Electronic Health Records

Adoption & Implementation News

What are the benefits of CPOE to providers, patients?

By Kyle Murphy, PhD

Computerized physician order entry (CPOE) is one of several features that the Office of the National Coordinator for Health Information Technology (ONC) and the Centers for Medicare & Medicaid Services (CMS) view as crucial to improving healthcare delivery. It, therefore, comes as no surprise that CPOE adoption is a core requirement of meaningful use.

As of the final ruling for Stage 2 Meaningful Use, eligible hospitals (EHs) and critical access hospitals (CAHs) need to exceed 30 percent CPOE use for unique patients with at least one medication in Stage 1 and more than 60 percent of medication, 30 percent of laboratory, and 30 percent of radiology orders in Stage 2.

Despite its importance for meaningful users, CPOE adoption and use has other important benefits for health systems and hospitals, which demonstrate the significant value of this EHR functionality. In a story appearing today, Helen Thompson, VP and CIO at NCH Healthcare System, described the importance of having physician coaches from Cerner onsite to help her organization’s provider reach the CPOE milestone it had established for them. What she also explained were the benefits that a significant increase in CPOE use among physicians led to.

“With the increase in CPOE, what we’re seeing is a higher degree of visibility into what’s happening with our patients across the continuum of care,” Thompson says. “We’re seeing an increase in physician engagement in the care delivery model and more of a team approach to the healthcare delivery than we had before. Those are the high-level quality measures.”

Although these benefits are important, they are not the only benefits the NCH Healthcare System in Naples, Florida, experienced as a result of boosting its CPOE use from 60-70 percent about a year ago to more than 90 percent today.

“Quantifiably, I can tell you that we have seen a 40-percent drop in the documents that we needed to scan,” Thompson continues. “And that’s huge because every time somebody touches that piece of paper to scan it, that’s expense in the organization. We continue to see that number increase and then that’s a decrease of scanning, so we see that decrease increasing — that’s kind of an odd way to say that.”

As a result of the organization’s success, it will continue to use physician coaches as part of its journey in adopting and optimizing its EHR system and services, which includes getting that CPOE percentage even higher.

“To us, having taken it from somewhere in the high sixties, low seventies to 91 percent, we feel pretty good and we know that our physician coaches are absolutely instrumental in doing that,” she adds. “In fact, we will be taking that concept and replicating it in our staffing model for our hospital going forward.”

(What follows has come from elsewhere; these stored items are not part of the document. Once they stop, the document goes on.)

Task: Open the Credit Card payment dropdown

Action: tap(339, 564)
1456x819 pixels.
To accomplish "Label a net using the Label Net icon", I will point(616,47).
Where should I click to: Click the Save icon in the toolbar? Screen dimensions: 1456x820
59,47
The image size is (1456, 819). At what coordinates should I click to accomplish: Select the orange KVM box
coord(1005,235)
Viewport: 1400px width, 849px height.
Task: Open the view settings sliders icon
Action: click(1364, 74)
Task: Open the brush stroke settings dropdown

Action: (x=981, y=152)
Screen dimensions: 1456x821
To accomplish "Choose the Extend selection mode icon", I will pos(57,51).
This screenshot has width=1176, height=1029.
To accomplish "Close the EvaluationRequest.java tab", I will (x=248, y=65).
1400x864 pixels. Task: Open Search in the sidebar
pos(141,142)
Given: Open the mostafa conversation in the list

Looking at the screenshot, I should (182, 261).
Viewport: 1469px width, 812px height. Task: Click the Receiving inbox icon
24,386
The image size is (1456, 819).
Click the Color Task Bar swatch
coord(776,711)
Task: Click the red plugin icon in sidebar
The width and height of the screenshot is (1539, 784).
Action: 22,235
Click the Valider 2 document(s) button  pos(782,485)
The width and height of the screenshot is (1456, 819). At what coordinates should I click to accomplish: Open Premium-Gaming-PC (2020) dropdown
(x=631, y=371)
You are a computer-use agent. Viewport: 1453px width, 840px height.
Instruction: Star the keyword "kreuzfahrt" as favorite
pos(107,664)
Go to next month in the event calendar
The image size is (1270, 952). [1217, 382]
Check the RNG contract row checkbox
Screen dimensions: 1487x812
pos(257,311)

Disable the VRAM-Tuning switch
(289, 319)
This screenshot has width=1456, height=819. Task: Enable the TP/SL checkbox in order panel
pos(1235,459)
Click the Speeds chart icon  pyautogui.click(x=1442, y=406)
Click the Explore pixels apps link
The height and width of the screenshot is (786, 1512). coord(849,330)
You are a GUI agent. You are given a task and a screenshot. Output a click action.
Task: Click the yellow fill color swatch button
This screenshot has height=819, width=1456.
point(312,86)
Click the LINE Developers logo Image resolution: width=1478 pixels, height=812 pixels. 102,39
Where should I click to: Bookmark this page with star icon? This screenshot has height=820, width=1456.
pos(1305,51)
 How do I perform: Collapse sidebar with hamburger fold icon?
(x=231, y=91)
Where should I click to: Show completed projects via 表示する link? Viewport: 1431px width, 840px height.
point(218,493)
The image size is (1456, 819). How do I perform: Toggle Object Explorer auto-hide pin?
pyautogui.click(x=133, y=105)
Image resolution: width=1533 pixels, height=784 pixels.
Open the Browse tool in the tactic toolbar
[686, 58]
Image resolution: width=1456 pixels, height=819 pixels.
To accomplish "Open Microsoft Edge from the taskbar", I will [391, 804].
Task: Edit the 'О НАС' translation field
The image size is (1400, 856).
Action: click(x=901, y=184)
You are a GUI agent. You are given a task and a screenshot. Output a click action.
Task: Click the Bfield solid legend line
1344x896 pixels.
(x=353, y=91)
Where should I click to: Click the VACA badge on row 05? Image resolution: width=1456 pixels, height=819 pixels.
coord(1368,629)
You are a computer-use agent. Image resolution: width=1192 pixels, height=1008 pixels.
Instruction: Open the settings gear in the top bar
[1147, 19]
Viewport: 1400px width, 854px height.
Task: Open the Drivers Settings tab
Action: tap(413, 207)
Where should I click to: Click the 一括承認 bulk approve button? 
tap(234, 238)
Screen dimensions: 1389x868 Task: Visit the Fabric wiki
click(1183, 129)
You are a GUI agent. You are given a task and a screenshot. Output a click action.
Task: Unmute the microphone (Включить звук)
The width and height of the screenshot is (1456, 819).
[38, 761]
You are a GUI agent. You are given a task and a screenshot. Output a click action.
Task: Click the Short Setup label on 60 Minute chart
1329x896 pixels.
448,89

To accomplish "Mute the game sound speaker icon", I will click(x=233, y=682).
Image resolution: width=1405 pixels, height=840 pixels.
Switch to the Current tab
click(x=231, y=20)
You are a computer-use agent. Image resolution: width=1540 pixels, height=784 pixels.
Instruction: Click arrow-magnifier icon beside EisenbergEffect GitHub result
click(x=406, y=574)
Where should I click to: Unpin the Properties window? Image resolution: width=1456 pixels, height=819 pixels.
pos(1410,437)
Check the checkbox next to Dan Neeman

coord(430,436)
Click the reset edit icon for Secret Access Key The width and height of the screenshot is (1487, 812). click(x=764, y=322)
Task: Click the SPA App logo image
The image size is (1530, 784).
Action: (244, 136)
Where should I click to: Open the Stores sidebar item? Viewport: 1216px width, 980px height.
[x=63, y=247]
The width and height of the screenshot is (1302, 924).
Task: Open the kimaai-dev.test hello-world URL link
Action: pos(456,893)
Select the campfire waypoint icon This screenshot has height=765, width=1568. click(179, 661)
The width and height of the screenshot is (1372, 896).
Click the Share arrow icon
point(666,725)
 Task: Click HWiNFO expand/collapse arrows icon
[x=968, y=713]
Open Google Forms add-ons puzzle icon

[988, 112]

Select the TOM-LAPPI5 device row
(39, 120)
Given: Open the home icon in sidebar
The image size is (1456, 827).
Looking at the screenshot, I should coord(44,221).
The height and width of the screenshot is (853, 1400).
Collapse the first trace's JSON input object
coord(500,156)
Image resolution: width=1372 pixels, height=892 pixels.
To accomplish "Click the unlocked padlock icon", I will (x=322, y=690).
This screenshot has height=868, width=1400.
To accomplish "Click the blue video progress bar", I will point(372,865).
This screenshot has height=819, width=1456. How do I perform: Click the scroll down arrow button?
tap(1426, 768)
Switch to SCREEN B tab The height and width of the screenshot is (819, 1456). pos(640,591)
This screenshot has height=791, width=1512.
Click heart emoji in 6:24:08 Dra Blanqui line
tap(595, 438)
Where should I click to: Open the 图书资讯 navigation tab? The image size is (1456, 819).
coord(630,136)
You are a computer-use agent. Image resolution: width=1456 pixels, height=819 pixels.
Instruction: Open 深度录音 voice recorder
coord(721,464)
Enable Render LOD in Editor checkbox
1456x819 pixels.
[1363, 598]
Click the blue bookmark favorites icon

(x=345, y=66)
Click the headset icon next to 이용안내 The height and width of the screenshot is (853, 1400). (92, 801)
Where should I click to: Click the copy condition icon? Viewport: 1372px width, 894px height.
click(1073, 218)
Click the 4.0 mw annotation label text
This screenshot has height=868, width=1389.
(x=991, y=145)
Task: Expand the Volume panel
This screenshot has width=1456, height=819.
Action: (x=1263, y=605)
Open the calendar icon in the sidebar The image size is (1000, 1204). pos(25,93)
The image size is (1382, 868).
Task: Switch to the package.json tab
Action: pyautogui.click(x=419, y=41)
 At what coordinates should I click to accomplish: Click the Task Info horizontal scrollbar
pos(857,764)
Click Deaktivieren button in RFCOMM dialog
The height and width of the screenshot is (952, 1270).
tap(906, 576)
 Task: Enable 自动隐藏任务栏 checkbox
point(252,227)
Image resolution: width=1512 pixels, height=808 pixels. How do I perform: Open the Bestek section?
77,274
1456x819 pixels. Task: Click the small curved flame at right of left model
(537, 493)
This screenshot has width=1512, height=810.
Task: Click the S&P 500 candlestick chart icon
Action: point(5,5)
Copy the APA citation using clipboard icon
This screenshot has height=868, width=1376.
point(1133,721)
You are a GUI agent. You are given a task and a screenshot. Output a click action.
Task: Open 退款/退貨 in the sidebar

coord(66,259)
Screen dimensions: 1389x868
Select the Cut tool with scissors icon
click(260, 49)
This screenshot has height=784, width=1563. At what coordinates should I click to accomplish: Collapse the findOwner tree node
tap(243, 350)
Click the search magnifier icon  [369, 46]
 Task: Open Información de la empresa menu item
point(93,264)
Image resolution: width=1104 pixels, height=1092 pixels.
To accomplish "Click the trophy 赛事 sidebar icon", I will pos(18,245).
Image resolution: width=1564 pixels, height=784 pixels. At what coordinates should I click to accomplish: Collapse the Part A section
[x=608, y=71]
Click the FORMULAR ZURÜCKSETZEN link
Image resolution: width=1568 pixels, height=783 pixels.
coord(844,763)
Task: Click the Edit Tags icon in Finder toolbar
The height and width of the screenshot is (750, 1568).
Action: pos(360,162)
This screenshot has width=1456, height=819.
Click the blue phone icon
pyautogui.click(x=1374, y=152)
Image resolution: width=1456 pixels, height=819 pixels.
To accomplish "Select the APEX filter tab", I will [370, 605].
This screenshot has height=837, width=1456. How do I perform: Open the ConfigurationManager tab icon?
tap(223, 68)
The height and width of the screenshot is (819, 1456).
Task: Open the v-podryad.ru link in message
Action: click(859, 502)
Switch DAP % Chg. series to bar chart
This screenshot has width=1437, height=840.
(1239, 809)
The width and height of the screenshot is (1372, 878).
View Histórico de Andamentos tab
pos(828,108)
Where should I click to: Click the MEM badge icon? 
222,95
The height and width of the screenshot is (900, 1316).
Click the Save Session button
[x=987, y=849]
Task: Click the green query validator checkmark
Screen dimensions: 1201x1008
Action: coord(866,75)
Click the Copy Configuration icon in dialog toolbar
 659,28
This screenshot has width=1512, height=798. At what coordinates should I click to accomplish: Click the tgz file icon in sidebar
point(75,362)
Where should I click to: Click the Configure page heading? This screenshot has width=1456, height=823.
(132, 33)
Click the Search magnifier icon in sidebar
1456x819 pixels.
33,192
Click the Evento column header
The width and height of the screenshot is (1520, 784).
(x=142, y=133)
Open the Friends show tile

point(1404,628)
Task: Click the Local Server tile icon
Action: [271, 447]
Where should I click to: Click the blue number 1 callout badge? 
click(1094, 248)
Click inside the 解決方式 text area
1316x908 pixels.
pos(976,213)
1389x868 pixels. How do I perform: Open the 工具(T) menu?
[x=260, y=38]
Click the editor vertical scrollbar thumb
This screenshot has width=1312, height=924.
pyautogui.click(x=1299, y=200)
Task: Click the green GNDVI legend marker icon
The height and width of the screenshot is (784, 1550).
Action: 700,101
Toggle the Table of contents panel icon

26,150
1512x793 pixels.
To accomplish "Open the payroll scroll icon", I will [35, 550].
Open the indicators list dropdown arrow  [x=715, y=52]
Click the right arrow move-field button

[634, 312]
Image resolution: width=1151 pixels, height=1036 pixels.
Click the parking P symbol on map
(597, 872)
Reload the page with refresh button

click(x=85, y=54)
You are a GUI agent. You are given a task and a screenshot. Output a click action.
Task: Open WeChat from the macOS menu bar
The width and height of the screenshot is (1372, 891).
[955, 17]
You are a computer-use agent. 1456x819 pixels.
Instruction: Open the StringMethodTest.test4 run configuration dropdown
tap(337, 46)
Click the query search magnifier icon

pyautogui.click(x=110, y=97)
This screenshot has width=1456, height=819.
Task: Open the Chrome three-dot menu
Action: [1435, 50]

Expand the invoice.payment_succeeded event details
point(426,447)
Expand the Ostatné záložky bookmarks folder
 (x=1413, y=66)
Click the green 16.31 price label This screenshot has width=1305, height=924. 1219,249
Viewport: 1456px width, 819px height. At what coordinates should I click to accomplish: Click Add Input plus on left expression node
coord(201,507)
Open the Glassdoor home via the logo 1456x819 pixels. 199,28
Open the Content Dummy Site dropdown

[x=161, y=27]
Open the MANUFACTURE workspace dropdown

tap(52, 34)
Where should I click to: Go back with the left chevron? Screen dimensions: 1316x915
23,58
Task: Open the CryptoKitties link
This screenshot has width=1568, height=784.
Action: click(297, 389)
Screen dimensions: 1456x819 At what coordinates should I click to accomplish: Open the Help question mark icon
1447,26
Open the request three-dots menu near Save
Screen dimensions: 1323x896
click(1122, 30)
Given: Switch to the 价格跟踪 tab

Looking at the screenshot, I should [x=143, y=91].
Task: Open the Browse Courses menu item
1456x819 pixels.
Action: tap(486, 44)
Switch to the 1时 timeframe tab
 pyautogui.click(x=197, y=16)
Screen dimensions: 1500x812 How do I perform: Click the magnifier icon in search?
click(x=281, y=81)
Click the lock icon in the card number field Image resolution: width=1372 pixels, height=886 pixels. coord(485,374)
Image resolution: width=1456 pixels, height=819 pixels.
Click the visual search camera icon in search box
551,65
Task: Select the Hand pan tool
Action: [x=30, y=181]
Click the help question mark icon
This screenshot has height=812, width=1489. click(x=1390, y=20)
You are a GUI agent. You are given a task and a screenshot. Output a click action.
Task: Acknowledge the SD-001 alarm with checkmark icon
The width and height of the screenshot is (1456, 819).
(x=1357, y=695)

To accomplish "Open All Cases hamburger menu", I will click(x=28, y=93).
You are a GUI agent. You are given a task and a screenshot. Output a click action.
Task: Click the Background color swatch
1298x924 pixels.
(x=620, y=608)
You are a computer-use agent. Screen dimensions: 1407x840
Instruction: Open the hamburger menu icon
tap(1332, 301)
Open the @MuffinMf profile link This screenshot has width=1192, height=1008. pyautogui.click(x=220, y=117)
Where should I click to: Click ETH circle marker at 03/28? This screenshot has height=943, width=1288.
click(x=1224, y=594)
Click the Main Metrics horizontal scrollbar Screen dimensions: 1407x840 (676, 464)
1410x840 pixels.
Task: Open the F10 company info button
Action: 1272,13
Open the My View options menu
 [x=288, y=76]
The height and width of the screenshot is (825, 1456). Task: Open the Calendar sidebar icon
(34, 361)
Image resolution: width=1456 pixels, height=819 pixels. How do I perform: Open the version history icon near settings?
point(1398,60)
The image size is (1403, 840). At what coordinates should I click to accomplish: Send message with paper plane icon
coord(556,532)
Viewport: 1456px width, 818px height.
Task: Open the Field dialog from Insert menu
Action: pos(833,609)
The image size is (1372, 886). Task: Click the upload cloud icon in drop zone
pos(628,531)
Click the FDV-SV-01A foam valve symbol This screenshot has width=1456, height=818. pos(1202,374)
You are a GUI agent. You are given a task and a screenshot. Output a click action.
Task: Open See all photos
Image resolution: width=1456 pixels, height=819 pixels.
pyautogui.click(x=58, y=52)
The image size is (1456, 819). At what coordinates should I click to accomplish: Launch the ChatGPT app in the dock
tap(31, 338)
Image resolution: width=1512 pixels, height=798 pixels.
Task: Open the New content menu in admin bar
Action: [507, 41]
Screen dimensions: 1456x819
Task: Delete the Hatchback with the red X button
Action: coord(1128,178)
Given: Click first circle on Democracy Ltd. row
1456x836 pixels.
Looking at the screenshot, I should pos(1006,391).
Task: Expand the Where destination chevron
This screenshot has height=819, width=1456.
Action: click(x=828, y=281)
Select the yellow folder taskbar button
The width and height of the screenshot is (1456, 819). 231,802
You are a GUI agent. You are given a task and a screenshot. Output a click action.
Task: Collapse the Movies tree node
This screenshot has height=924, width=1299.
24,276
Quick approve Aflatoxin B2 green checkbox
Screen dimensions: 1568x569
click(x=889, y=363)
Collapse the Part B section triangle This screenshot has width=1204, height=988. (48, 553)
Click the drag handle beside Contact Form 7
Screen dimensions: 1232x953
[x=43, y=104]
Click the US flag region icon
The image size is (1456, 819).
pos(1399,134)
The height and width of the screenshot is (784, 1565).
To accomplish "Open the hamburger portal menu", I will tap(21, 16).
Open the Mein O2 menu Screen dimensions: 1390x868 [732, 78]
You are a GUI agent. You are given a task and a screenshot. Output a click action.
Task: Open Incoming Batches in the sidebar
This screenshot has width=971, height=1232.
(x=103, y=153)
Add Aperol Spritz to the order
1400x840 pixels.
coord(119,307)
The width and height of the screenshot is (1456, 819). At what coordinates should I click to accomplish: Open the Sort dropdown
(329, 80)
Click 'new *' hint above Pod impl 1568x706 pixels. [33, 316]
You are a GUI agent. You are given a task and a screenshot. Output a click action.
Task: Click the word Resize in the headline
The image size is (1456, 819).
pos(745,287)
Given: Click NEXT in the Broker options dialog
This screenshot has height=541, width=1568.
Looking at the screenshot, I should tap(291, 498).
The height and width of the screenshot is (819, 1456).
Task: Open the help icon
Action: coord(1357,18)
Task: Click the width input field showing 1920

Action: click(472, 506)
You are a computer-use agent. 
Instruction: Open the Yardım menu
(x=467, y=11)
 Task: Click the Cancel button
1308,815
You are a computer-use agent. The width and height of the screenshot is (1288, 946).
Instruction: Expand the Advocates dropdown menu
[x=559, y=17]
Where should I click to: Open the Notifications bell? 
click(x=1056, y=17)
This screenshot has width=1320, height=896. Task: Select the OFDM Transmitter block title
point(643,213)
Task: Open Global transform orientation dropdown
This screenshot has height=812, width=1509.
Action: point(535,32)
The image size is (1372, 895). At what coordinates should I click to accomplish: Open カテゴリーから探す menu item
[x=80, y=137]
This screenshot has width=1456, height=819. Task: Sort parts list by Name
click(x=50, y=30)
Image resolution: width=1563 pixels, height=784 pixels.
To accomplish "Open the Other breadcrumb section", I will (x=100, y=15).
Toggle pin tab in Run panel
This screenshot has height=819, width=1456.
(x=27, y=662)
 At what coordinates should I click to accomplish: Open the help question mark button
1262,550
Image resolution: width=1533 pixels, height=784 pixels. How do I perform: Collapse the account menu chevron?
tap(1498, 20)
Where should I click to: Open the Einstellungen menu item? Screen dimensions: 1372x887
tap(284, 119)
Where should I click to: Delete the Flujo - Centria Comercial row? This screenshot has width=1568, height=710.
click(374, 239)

Giving that CPOE is an explicitly physician-oriented task, it stands to reason that physicians are most likely to trust other physicians in learning how to use this functionality. This increased adoption, in turn, far-reaching benefits both for their patients, who receive higher-quality care, and their organization, which saves time and resources as paper or hybrid systems are replaced with a streamlined electronic approach.